哦!高兆想起来了,有次在书店见过花三郎,他和唐沭阳一起,没准就是为了话本子的事。
“舅父说,锦画奇缘出来后,他就没再写,前不久才写了山鬼传。”
高兆道:“这有啥,就算我还写,各写各的,又不是抄袭。”
说完反应过来:“难倒知道是我写的?”
吴长亮笑道:“忘了是舅父的门客写的了?”
哦,以为是庆王府的人,他避开了时间,会做事。
京里的花三郎给五皇子说道:“殿下放心吧,我问过王爷,他说那个酸菜目前不写,以后不知,再说,他写他的,你又不是那个曹玉郎,专抄别人的故事,怕什么。”
五皇子笑了下不出声,他不是怕,是尽量少给自己惹麻烦。
不过也没闲着,手头有几本写好的,这次让花三郎先卖出一本。
才成亲,虽然皇子妃陪嫁甚多,但他不能动用媳妇的陪嫁,搬出宫,花费多,好在花三郎借了他一笔,没有直接说借,只说偷着存了一笔钱,不想让府里知道,帮他藏着,用时再来拿。

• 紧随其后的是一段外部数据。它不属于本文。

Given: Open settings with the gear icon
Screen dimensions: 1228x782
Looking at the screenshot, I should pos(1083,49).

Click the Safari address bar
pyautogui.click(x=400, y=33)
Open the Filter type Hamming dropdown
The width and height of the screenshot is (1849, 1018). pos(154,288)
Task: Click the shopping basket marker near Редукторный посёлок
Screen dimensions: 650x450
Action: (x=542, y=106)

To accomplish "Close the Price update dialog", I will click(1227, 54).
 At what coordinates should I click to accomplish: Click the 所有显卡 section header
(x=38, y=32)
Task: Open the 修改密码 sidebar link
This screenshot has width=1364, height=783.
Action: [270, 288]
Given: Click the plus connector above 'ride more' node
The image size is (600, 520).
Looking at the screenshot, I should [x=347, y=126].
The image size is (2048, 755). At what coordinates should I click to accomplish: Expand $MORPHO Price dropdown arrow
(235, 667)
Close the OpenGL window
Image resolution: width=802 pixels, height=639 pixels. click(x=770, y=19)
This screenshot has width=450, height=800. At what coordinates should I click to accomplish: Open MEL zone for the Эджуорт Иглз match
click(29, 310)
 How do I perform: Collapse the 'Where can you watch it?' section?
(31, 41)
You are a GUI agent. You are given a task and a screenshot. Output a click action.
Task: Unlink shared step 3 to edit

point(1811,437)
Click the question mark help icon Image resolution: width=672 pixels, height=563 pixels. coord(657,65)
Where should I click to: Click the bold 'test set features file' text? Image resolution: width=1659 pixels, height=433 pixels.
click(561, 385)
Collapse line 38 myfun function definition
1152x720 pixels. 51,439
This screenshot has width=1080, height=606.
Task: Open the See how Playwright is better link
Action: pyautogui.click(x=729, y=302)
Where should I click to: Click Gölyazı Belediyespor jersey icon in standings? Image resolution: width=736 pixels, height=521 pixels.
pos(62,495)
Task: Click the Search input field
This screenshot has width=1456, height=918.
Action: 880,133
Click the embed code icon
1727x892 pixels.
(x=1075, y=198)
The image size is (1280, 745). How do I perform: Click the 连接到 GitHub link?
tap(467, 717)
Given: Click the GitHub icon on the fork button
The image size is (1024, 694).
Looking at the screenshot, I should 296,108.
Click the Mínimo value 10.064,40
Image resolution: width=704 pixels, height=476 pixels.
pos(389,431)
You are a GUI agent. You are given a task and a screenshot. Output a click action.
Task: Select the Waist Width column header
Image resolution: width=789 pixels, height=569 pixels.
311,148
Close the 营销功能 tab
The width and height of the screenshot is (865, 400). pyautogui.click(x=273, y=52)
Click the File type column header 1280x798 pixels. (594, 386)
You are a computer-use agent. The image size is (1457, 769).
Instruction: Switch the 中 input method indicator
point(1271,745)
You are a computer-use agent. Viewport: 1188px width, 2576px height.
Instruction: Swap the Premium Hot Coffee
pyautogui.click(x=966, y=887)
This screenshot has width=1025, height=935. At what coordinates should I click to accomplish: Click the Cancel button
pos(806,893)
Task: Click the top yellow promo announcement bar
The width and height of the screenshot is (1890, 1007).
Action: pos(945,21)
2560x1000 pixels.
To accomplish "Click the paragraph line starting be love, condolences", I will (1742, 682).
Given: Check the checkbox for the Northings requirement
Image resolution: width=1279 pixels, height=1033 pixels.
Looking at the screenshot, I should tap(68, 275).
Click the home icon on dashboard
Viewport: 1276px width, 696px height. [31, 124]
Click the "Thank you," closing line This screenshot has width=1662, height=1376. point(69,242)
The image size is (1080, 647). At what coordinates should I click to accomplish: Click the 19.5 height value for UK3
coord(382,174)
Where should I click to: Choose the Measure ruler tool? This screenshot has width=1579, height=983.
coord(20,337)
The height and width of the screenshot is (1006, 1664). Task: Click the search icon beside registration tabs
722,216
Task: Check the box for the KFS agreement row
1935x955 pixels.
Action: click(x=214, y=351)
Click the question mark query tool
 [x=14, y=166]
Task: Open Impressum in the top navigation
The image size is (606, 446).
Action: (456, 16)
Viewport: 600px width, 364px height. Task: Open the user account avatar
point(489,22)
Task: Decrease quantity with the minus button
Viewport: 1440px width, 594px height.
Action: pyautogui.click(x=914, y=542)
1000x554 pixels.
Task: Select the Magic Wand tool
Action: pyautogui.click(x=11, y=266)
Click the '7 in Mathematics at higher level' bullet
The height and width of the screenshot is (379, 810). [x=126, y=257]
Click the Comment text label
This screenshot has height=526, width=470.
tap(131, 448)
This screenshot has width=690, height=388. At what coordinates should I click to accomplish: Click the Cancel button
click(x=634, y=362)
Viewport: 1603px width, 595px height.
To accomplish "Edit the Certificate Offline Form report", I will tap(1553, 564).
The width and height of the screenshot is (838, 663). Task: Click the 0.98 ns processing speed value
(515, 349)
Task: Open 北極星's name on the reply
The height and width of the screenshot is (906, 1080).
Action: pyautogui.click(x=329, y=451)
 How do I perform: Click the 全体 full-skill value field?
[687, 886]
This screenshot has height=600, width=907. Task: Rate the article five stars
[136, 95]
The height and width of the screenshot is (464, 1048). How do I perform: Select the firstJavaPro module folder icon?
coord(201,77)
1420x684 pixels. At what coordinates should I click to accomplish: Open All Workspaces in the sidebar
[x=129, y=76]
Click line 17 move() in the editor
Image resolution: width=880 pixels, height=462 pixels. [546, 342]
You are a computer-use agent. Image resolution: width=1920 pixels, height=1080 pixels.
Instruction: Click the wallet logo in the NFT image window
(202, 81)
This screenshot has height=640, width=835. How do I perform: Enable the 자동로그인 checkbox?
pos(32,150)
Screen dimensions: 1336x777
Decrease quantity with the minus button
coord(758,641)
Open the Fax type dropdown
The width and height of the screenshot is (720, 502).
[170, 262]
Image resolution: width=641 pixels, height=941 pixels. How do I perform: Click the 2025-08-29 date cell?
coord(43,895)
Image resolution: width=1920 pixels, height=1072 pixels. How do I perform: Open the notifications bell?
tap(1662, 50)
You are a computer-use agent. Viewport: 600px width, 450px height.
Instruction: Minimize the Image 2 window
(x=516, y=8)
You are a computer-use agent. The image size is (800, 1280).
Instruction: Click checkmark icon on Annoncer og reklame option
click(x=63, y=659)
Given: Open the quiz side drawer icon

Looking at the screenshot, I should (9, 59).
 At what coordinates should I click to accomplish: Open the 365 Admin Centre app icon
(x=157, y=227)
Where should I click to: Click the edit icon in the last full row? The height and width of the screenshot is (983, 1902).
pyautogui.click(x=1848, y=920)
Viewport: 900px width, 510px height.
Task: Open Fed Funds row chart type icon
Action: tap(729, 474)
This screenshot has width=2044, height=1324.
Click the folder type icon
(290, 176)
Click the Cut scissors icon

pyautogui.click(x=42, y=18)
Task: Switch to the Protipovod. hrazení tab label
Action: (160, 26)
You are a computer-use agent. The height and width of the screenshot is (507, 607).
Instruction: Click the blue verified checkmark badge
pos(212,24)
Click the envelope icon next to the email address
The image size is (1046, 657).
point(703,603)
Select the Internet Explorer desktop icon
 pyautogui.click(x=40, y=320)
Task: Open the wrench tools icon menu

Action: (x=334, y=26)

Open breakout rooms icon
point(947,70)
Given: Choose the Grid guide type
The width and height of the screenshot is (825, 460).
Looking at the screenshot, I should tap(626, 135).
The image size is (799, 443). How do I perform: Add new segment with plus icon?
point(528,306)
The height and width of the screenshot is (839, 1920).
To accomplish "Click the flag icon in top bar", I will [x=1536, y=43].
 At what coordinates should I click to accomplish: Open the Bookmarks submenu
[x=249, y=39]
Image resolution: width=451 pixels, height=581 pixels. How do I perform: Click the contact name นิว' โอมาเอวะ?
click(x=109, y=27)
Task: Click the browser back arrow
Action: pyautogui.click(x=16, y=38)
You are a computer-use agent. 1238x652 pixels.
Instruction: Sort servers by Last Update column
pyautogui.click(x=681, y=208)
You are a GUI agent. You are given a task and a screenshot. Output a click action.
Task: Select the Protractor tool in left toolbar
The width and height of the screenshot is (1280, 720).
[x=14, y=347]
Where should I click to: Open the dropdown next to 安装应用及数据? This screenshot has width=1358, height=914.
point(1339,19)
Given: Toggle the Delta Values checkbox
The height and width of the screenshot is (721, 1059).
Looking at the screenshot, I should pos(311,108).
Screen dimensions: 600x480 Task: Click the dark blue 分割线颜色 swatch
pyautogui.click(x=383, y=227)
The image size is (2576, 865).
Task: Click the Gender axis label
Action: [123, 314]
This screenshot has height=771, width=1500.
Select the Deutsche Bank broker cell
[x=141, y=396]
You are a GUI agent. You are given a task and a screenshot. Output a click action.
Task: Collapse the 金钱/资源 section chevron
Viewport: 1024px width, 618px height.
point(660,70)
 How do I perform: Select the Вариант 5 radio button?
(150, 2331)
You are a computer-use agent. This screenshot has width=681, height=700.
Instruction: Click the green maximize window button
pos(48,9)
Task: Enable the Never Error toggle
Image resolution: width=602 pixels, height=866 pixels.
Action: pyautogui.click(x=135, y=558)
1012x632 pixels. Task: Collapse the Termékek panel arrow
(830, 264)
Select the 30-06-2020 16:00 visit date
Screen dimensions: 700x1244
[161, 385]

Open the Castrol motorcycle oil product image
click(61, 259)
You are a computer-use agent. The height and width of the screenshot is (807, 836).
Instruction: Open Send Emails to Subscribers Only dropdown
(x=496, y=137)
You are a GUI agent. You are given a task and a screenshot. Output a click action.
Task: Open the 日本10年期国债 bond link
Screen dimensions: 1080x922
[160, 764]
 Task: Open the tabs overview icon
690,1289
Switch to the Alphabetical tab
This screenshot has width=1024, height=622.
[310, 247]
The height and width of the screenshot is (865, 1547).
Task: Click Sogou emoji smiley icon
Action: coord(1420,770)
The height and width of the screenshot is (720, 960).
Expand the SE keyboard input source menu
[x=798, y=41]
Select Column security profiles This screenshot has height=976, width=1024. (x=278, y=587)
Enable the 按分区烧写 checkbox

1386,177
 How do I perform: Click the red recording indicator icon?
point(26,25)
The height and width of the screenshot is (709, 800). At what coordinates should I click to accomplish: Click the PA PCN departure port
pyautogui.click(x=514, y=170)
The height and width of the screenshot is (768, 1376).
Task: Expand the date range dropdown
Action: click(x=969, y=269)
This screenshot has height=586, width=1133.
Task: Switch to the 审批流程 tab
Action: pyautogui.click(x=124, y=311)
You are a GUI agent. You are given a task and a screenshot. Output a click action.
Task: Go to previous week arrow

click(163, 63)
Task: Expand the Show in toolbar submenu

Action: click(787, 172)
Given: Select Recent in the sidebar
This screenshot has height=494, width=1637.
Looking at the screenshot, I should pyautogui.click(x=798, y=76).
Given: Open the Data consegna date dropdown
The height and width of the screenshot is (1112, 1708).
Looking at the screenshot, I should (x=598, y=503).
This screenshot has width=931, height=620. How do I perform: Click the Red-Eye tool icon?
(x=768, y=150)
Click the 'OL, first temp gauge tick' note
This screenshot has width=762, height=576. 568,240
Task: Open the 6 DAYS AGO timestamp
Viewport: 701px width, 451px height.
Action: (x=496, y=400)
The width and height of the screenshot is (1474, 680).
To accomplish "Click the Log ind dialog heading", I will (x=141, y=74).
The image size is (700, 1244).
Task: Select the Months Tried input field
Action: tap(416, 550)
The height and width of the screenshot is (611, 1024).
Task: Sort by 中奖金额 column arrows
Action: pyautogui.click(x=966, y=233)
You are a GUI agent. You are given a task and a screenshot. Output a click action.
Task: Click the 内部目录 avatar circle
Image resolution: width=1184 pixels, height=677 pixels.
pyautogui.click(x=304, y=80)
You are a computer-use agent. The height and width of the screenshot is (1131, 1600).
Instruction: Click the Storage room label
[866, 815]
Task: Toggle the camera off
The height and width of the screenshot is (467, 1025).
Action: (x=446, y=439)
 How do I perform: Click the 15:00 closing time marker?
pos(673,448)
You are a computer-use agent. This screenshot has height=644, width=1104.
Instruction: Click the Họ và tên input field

同样,唐沭阳也找了借口放他那一笔银子,其实就是怕他目前周转不开。
如今搬出府,行事方便,他也要开始做些事了。
写话本子只能赚点零花钱,想要维持整个皇子府的开销,那是杯水车薪,根本不够。
但他没想到是霍英凯主动找上他,说是有事请教,然后希望他帮忙。
都是聪明人,送上门来的事情,却说请他帮忙。
不过他在考虑,要和岳家祖父商量。
岳家,能顶事的是贾宏光,以后就是岳家大伯了贾府的嫡长。
花三郎不知里面事情,也出主意要不要合伙做个买卖。
原本今年准备成亲的他,因为守孝,又要等明年,成天在府里呆着,闲的长毛了。
没法露面,背后出出主意也好。
五皇子说回去考虑,俩人说说话就散了。
花三郎是偷着出来见五皇子,从茶楼后门出去,上了车就走。
掀开车帘往外看,看见六皇子紧跟着一个小娘子身后,再一看,是霍娘子。
在车里,他自个捂嘴偷笑。
六皇子最近不知为何,成天跟着霍娘子,可把霍娘子烦的。
跟着不是以前那种俩人急赤白脸的争执,是一脸的献媚。
花三郎想,六皇子在宫里呆久了,学了太监那一套,那个曲意承奉。
黄鼠狼给鸡拜年,非奸即盗,没安好心。
六皇子要是知道花三郎这么认为他,他会坚决不承认。
如今他心里被猫抓似的,惦记的只有霍英桂。
这还要和霍英桂养的狗说起。
六皇子的朋友陈冬青,他认为陈冬青是背叛了他的朋友,但那家伙从霍英桂那要了个小狗,嘚瑟的见了面就说。
导致六皇子就自己去看看那狗有多威风。
在庄子里,他以为他是霍英桂的丈夫,那狗必须认他为主,所以态度比较高傲。
那狗斜眼看他:你谁呀,长的真难看!
六皇子招招手:“过来。”
汪汪!(就不过去)
呦!狗眼看人低。
六皇子上前指着它:“你!给我过来!”
这会不汪汪了,直接上!
霍英桂不在,她把狗搬到她买的庄子里去了,六皇子去没给她说。
照顾狗的人紧忙上前喝住要咬人的狗。
六皇子吓得扭头就跑,那只狗知道是不能咬的人,但不妨碍它继续汪汪追你。
庄子里的六皇子狂奔,狗压根没使劲跑,逗他玩似的追,下人后面跟着,见狗那样,也不阻止,吓吓这个皇子也好。
魂飞魄散的六皇子往大门奔去,霍英桂进来了,他冲上去一把抱住,劲太大,扑倒了,压住了。
感觉压住一个肉垫,胸口软软的东西,然后被一把推开,还被踢了一脚。
虽然疼,可是魂没了,我好喜欢,没看出来,未来的媳妇如此……
有了这样的媳妇,别的女子算什么?
于是,神不守舍的六皇子盼着成亲,每天督促怀大人,也不在意他怎么按规定操办婚礼。
以前是天天去礼部跳脚,现在天天出宫跟着霍英桂,就想见一面,晚上才能睡着,不然抓心挠肺的像霍英桂去哪里了,千万别遇见一个小白脸。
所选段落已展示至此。